SINC(I)   25518
INSTITUTO DE INVESTIGACION EN SEÑALES, SISTEMAS E INTELIGENCIA COMPUTACIONAL
Unidad Ejecutora - UE
congresos y reuniones científicas
Título:
Predicting Activities in Business Processes with LSTM Recurrent Neural Networks
Autor/es:
JORGE ROA; MARIANO RUBIOLO; EDGAR TELLO-LEAL; ULISES M. RAMIREZ-ALCOCER
Lugar:
Santa Fe
Reunión:
Congreso; 2018 ITU Kaleidoscope: Machine Learning for a 5G Future (ITU K); 2018
Institución organizadora:
ITU
Resumen:
The Long Short-Term Memory (LSTM) Recurrent Neural Networks provide a high precision in the prediction of sequences in several application domains. In the domain of business processes it is currently possible to exploit event logs to make predictions about the execution of cases. This article shows that LSTM networks can also be used for the prediction of execution of cases in the context of an event log that originates from the IoT and Industry 4.0 domain.

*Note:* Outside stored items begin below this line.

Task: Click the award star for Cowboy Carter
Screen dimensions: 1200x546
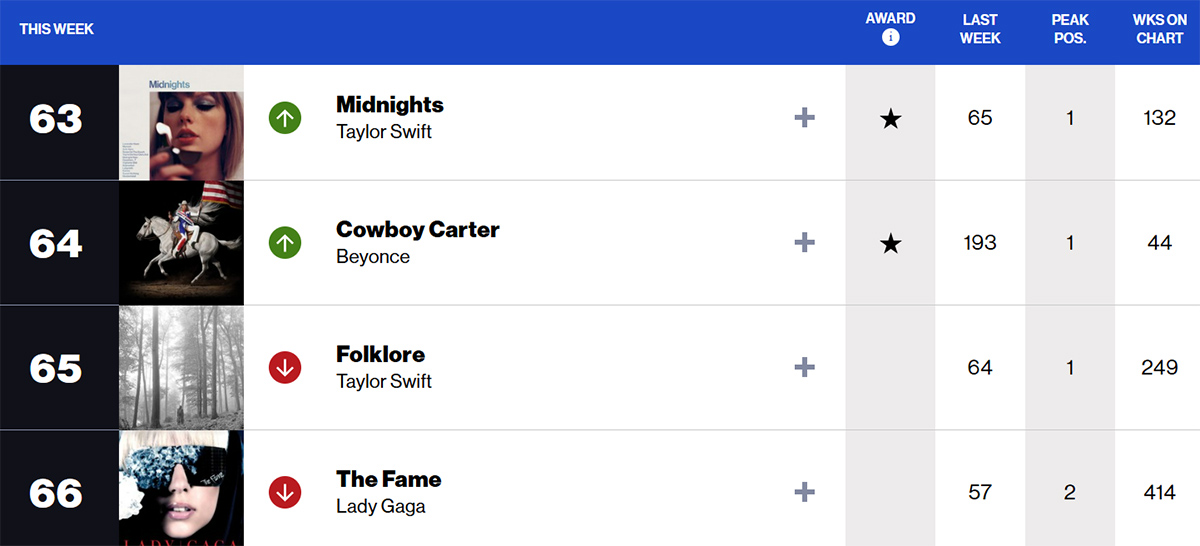Action: [x=890, y=244]
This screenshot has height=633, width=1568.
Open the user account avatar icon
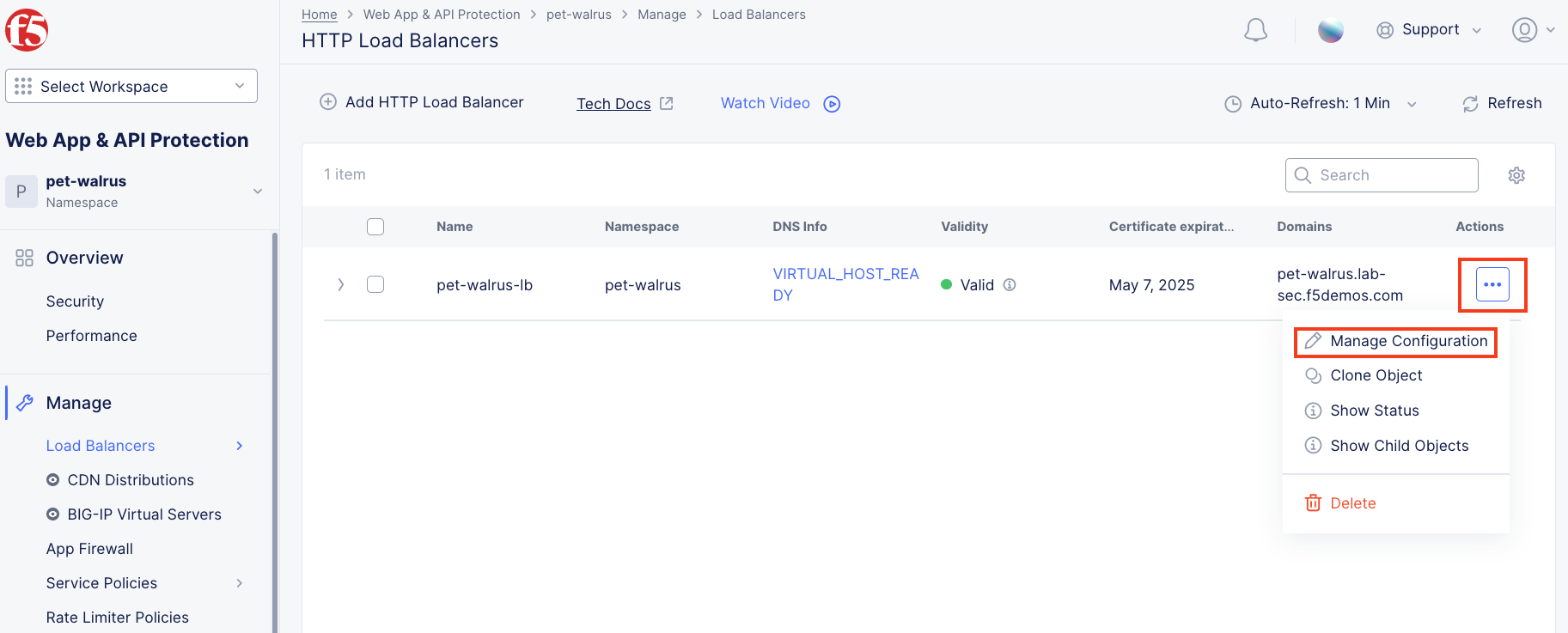click(1524, 30)
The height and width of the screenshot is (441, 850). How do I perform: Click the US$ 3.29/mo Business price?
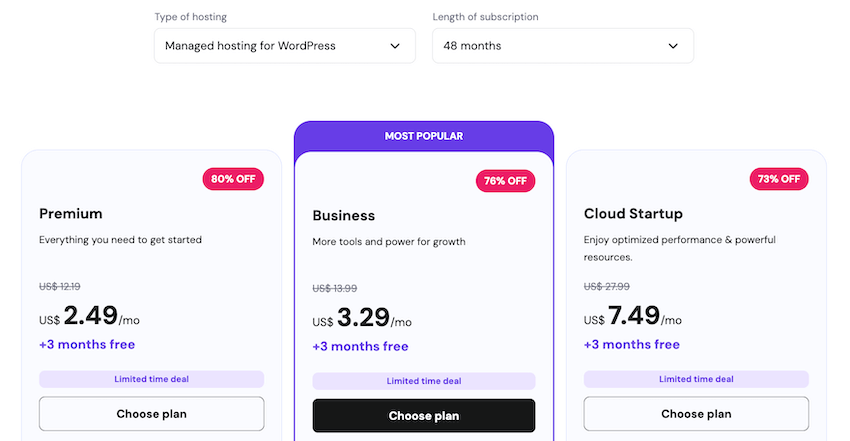pyautogui.click(x=362, y=319)
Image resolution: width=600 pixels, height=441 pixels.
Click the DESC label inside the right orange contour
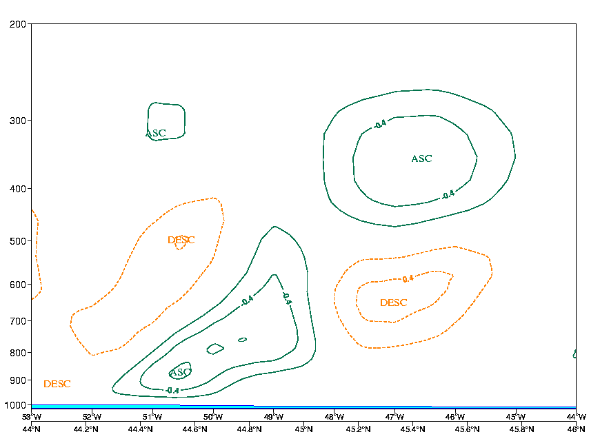coord(394,303)
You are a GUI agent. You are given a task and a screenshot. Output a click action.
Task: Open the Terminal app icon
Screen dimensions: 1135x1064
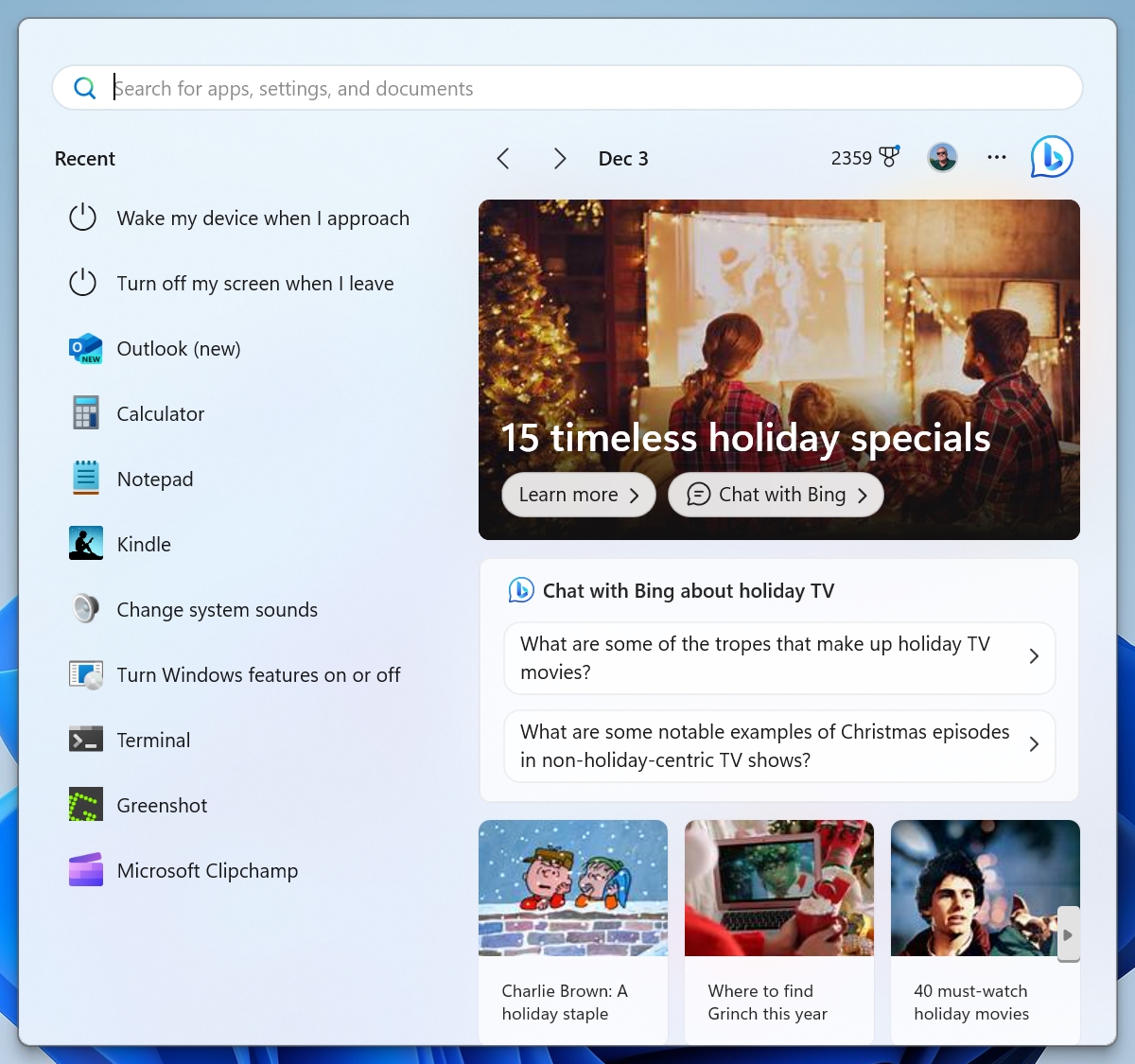(x=85, y=740)
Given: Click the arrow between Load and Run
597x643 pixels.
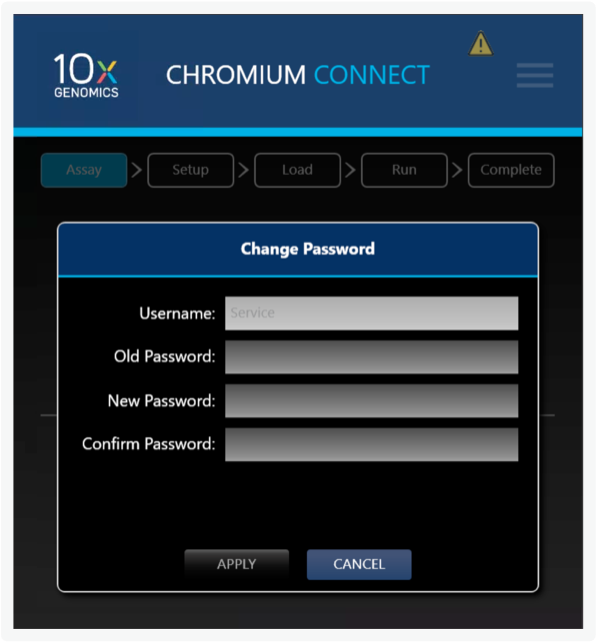Looking at the screenshot, I should [350, 170].
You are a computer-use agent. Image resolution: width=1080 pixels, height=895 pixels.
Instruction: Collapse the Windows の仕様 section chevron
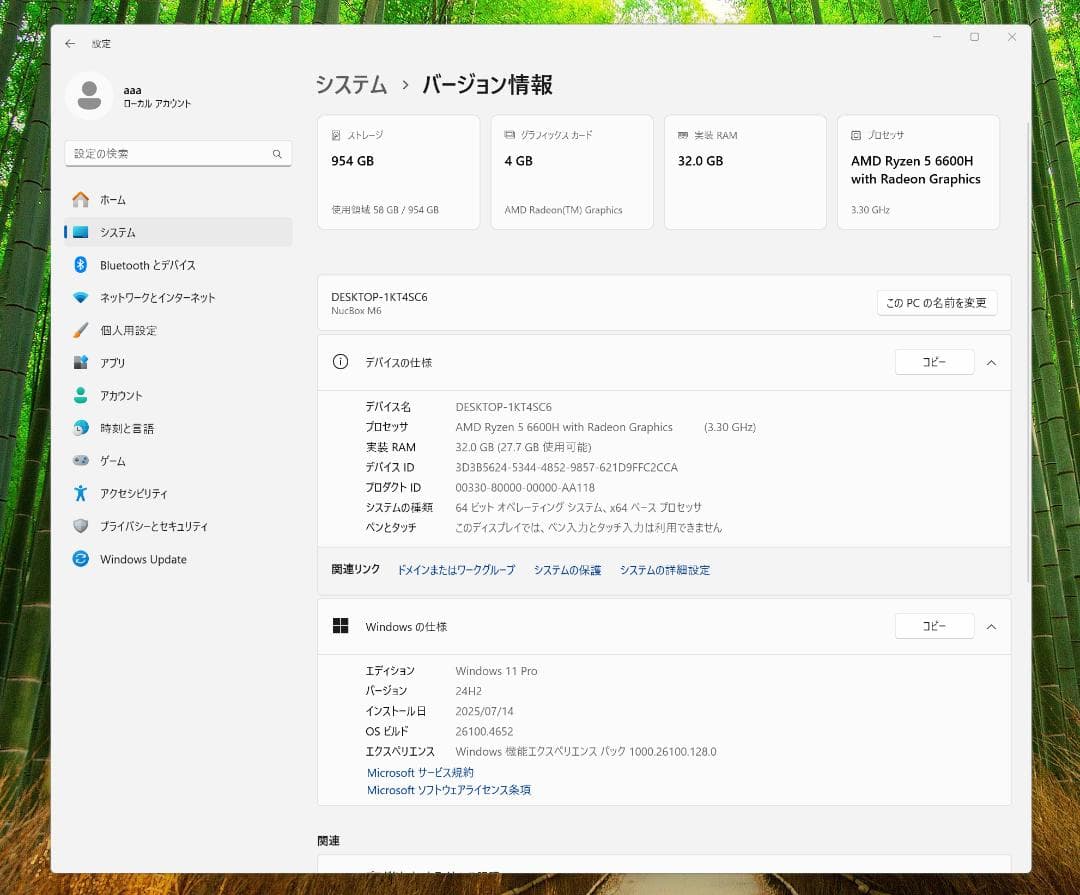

This is a key aspect to provide valuable input for planning and resource allocation (either physical or virtual), since each trace associated with a case indicates the sequential execution of activities in business processes. A methodology for the implementation of an LSTM neural network is also proposed. An event log of the industry domain is used to train and test the proposed LSTM neural network. Our preliminary results indicate that the prediction of the next activity is acceptable according to the literature of the domain.